Reputation: 23342
I'm building an application that has two separate parts to it, which on the frontend I am building as two separate Angular apps. I am doing it this way so that I can better divide control access to he codebase and not unnecessarily give some team members access to code they do not need.
So there are two separate applications, served from the same NodeJS server. The app that is served depends on whether the user is logged in. If they are a guest user, they get one version app, if they are registered user they get a privileged version of the app with more features.
How can I conditionally/dynamically serve static files in Express, so as to say, "if User1
is a guest, serve Application A
, otherwise serve Application B
"?
Upvotes: 4
Views: 3815
Reputation: 3536
If it's just one file you're talking about serving (e.g. app-1.js
or app-2.js
) then you don't need express.static
. You can just handle the request in a normal route handler with res.sendFile
like so:
app.get('/get-app', function(req, res) {
if (userIsLoggedIn()) {
res.sendFile('/path-to-logged-in-app.js')
} else {
res.sendFile('/path-to-logged-out-app.js')
}
})
More about res.sendFile
here.
If you want to serve multiple files via express.static
, you'll need two instances of express.static
middleware, and another piece of middleware on top of that to modify the request url depending up on the user's logged in status. Maybe something along the lines of the following:
// Middleware function to modify the request url based on user's status
function checkUser(req, res, next) {
if (userIsLoggedIn()) {
req.url = `/app-1/${req.url}`
} else {
req.url = `/app-2/${req.url}`
}
next()
}
// Set up the middleware stack
app.use(checkUser)
app.use('/app-1', express.static(path.join(__dirname, 'app-1')))
app.use('/app-2', express.static(path.join(__dirname, 'app-2')))

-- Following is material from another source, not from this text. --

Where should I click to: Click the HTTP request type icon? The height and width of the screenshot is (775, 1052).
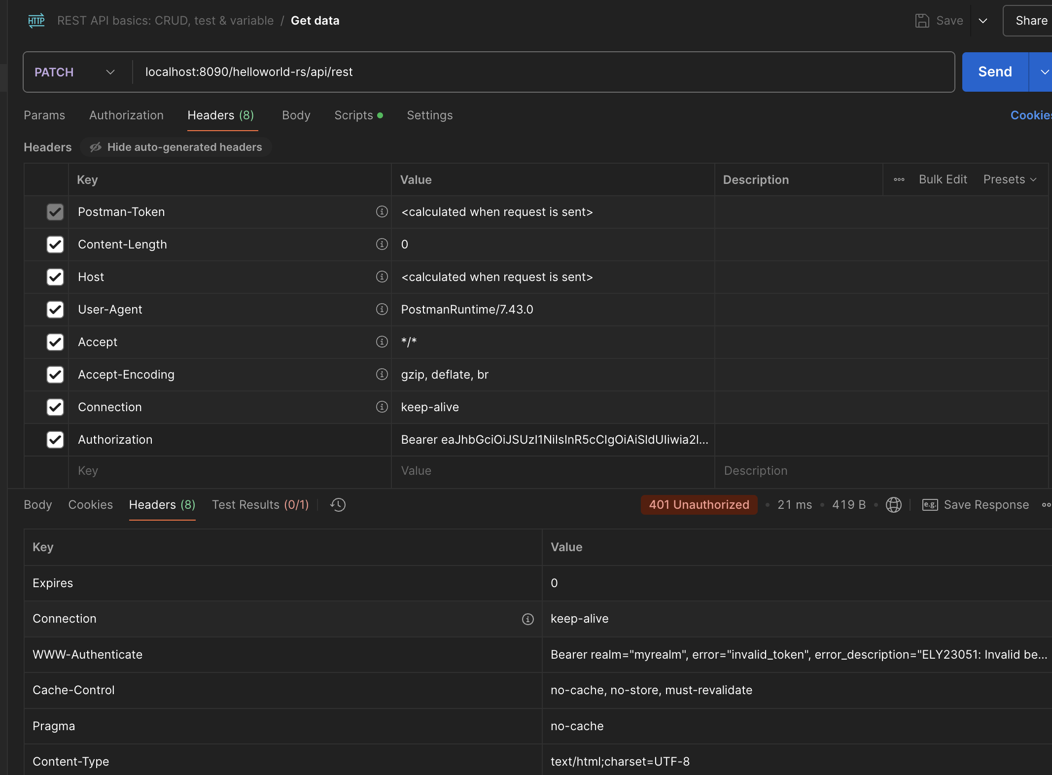(36, 21)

More about writing your own middleware here. You also might want to add some logic in checkUser
to only prepend to urls requesting static files (e.g. request urls to /assets/foo.js
get the prepend treatment but requests to /api/some-api-function
do not).
All that said, I'm not that familiar with Angular but I'd suggest investigating other ways to serve logged in / logged out content. I'm assuming there is some concept of components or "views" in Angular, and it's probably a lot cleaner to just render a "LoggedIn" or "LoggedOut" component/view vs. sending a whole different "app".